Erbgut eines krebserregenden Bakteriums entschlüsselt

Robert Emmerich Presse- und Öffentlichkeitsarbeit
Julius-Maximilians-Universität Würzburg

    Würzburger Wissenschaftler haben mit US-Kollegen und in Kooperation mit Biotechnologie-Firmen das komplette Erbgut (Genom) des krebserregenden Bakteriums Helicobacter hepaticus entschlüsselt. Die Publikation, in der sie die Analyse der Genomsequenz vorstellen, erscheint in dieser Woche in der amerikanischen Fachzeitschrift "Proceedings of the National Academy of Sciences USA".

    Das untersuchte Bakterium ruft bei Mäusen Leberentzündungen und Leberkrebs hervor. "Da jetzt sowohl sein Erbgut als auch das der Maus vollständig bekannt sind, können wir nun systematisch die Ursachen für die krebsauslösenden Fähigkeiten des Erregers untersuchen", sagt der Würzburger Wissenschaftler Prof. Dr. Sebastian Suerbaum, der das Projekt geleitet hat.

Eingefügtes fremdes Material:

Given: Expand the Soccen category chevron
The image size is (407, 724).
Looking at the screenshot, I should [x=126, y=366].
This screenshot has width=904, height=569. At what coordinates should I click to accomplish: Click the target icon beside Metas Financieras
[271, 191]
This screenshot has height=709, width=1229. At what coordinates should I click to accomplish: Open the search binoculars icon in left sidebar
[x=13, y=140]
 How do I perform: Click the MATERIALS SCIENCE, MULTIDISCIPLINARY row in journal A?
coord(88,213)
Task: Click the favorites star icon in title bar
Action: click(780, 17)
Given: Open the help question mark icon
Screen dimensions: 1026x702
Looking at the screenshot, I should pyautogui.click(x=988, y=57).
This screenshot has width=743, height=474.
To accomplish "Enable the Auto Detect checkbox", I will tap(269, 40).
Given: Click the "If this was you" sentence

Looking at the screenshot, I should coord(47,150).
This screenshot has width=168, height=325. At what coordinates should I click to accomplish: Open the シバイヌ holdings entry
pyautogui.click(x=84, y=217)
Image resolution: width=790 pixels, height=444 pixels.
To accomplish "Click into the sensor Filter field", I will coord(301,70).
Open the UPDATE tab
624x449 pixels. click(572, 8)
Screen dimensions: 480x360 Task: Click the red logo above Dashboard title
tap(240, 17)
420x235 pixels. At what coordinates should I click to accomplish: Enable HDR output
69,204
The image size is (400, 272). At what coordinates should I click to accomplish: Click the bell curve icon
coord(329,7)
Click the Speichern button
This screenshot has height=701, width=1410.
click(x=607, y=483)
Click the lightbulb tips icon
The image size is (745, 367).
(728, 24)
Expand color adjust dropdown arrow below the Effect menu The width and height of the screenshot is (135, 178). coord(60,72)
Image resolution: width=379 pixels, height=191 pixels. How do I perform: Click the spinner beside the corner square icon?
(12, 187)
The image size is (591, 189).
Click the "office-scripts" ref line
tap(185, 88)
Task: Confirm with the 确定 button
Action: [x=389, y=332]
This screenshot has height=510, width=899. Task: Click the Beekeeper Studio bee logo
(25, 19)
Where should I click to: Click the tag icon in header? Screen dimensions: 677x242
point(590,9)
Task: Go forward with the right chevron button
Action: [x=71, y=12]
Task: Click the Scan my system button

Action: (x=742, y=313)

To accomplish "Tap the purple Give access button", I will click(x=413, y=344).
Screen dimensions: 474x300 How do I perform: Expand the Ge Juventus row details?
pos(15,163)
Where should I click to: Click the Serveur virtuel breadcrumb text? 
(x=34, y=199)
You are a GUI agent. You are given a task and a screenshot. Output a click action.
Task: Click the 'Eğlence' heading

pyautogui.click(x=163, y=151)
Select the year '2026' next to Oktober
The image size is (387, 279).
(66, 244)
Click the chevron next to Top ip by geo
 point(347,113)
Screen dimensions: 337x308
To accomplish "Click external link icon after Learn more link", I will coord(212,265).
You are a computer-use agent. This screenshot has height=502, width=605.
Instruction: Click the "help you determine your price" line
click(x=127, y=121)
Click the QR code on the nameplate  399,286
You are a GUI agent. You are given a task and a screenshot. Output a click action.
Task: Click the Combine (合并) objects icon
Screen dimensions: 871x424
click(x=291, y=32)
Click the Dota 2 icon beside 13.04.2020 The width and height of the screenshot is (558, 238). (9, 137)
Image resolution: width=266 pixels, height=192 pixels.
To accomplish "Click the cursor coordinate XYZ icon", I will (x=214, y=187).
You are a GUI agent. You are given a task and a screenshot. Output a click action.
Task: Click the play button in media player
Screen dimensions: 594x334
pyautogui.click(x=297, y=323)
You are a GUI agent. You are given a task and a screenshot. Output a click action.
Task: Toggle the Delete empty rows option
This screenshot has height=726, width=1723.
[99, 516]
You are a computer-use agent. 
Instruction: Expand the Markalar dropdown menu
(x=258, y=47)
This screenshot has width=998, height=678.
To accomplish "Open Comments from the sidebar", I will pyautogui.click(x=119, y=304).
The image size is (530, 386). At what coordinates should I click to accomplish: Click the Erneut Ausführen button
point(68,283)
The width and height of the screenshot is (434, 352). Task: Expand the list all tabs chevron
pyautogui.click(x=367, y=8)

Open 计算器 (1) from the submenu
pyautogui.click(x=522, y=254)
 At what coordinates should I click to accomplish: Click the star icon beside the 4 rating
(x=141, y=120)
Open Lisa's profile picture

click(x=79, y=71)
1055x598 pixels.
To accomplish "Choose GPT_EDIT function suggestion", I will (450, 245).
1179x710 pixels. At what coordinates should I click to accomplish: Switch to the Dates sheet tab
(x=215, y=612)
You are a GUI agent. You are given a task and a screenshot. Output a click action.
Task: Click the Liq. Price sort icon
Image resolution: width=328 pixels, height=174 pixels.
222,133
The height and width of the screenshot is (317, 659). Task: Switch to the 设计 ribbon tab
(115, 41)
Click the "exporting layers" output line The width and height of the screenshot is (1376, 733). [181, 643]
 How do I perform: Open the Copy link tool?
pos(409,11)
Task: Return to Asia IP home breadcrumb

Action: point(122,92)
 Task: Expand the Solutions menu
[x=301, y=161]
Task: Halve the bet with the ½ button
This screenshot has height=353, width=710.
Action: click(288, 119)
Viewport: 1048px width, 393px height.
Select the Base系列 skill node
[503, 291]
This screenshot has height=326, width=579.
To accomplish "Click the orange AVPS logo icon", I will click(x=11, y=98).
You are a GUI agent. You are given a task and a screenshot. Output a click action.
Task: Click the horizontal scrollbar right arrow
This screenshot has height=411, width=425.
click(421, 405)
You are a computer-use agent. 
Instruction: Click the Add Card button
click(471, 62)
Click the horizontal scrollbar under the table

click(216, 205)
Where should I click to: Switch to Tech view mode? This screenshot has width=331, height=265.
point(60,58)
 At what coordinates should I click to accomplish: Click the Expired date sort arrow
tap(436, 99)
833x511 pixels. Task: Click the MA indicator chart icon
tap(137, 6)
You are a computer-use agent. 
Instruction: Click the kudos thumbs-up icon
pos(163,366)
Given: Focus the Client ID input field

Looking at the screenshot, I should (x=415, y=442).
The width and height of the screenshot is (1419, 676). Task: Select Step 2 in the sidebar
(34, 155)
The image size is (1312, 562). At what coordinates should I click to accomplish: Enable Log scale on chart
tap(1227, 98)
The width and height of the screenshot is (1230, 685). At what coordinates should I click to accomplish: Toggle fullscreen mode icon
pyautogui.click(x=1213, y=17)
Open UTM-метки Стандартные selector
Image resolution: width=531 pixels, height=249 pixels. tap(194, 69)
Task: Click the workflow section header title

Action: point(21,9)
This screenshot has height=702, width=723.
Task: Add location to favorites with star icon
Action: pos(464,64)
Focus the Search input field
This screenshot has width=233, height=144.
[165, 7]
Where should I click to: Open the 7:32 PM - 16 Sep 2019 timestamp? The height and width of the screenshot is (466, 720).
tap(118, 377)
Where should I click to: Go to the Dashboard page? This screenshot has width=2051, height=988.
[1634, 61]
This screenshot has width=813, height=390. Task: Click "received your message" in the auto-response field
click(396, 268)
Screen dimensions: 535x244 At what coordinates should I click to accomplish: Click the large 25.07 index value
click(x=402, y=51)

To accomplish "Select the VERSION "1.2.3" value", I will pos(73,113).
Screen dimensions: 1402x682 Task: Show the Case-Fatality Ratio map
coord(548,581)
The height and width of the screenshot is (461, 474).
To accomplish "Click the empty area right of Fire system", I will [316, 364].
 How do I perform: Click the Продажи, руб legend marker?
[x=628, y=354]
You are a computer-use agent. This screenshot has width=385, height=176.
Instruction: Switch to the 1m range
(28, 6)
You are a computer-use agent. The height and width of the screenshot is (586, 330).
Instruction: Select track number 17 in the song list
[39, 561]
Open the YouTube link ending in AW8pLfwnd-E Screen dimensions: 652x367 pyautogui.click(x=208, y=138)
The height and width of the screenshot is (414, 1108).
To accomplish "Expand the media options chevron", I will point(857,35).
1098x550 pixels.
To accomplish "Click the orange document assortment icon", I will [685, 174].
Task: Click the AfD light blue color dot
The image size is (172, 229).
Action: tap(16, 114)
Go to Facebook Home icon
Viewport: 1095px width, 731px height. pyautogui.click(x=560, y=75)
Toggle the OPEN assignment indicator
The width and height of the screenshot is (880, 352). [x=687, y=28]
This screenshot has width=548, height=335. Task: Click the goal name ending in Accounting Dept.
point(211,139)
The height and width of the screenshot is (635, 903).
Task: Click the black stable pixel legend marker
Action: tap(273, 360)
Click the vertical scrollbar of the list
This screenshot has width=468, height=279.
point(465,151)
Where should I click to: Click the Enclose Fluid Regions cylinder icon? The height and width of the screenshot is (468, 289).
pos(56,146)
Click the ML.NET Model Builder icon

    Diese Forschungen sind auch darum von Bedeutung, weil das Bakterium sehr eng mit dem "Magenteufel" Helicobacter pylori verwandt ist, dem zweithäufigsten Krankheitserreger beim Menschen: Eine Infektion mit ihm erhöht das Risiko, an Magenkrebs zu erkranken. Durch den Vergleich der beiden Bakterien lässt sich der "Magenteufel" möglicherweise besser durchschauen. Im Erbgut des Bakteriums, das die Mäuse befällt, haben die Forscher außerdem eine neue Pathogenitätsinsel entdeckt. Darunter verstehen sie eine Gruppierung von Genen, die wahrscheinlich an der Krankheitsentstehung mitwirken.

    An diesem Forschungserfolg waren neben den Wissenschaftlern vom Würzburger Institut für Hygiene und Mikrobiologie und vom Massachusetts Institute of Technology (USA) die Firma MWG Biotech AG (Ebersberg) und das Schweizer Bioinformatik-Unternehmen GeneData beteiligt.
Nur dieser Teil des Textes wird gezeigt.